Windblown review – haunting elegy for a felled 200-year-old natural wonder

The Guardiana day ago
If you thought there could not be a more Edinburgh-centric show than James Graham's Make It Happen, with its appearances from Adam Smith and figures from the city's once great banks, well think again. In Windblown, Karine Polwart commemorates an Edinburgh institution of similar longevity. And she does it exquisitely.
Her focus is the sabal palm that stood in the Royal Botanic Garden for more than 200 years and, even before that, grew in the original gardens at the top of Leith Walk. It outgrew the original glass house within decades and towered over generations of visitors until, in 2021, this oldest living specimen in the collection had to be chopped down.
You might have expected a protectionist response from Polwart, but she does not question the necessity of the renovations to the Victorian palm houses that are now under way as part of the Edinburgh Biomes project, designed to secure the future of the collection's 13,500 plant species. Rather, her tone is elegiac, not least because this is also a lockdown-era story, haunted by loss and the need for reflection.
Following the format of her equally sublime Wind Resistance, she blends songs, poetry and spoken word, all delivered in soothing, honeyed tones, to celebrate the wondrous natural beauty of the tree and to praise the generations of keepers who ensured its survival. With co-composer Pippa Murphy, Polwart was artist in residence at the Botanics, and in Windblown she draws on conversations with staff whose dedication to the plants is as personal as it is professional.
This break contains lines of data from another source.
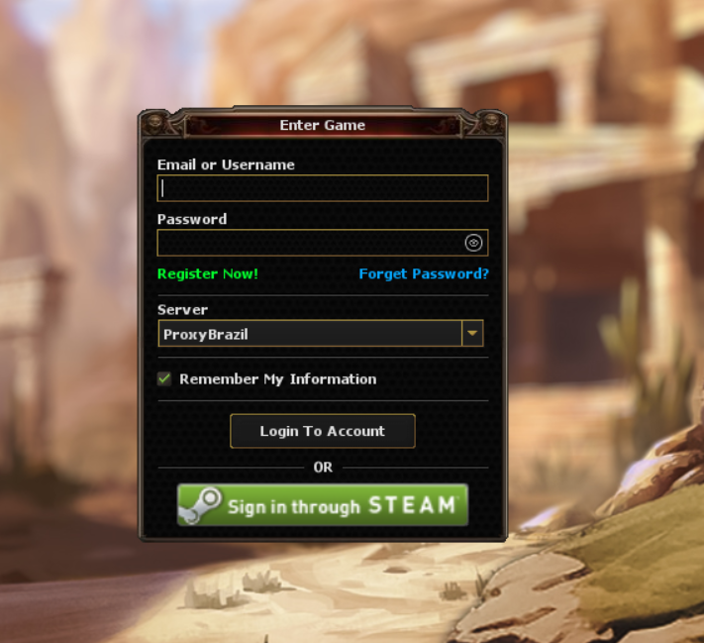Open the ProxyBrazil server combo box
This screenshot has height=643, width=704.
[x=321, y=334]
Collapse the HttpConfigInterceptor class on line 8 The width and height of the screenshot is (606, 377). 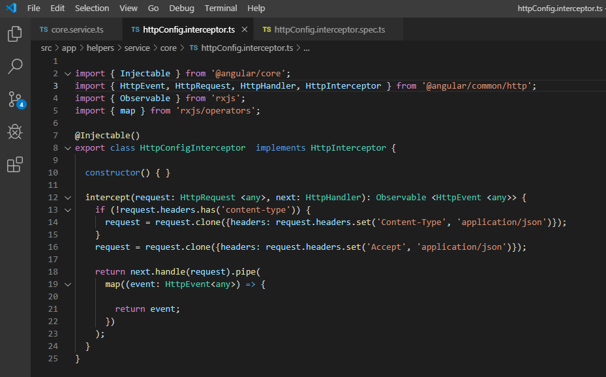[x=67, y=147]
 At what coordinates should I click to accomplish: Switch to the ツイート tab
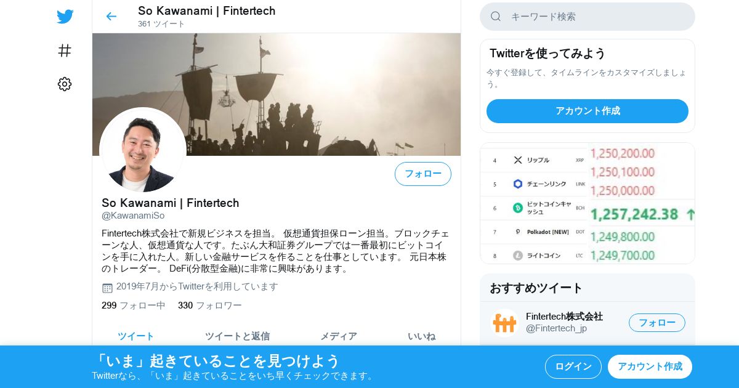136,336
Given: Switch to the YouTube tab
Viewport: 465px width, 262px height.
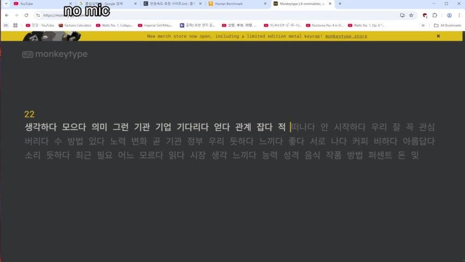Looking at the screenshot, I should [33, 4].
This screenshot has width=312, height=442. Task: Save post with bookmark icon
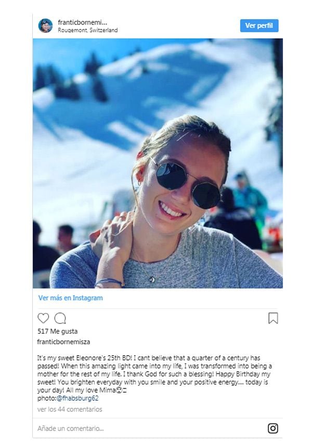[273, 318]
One observes that on the day his dog was due to be put down, he still gave it a treat in the morning. The palm commands similar dedication and respect until the very end. 'For the time is nearly over,' goes Polwart's repeated refrain, set to an appropriately timeless folk melody.
Accompanied by Dave Milligan on grand piano, she stands beneath a wild feathery arrangement of fronds designed by Neil Haynes and lit in ever-changing colours by Lizzie Powell, as Jamie Wardrop's sparkling watery video projections suggest the epic journey from Bermuda (and its colonialist implications). Through it all, Polwart attributes to generations of Edinburgh citizens an enterprise of everyday love, care and attention.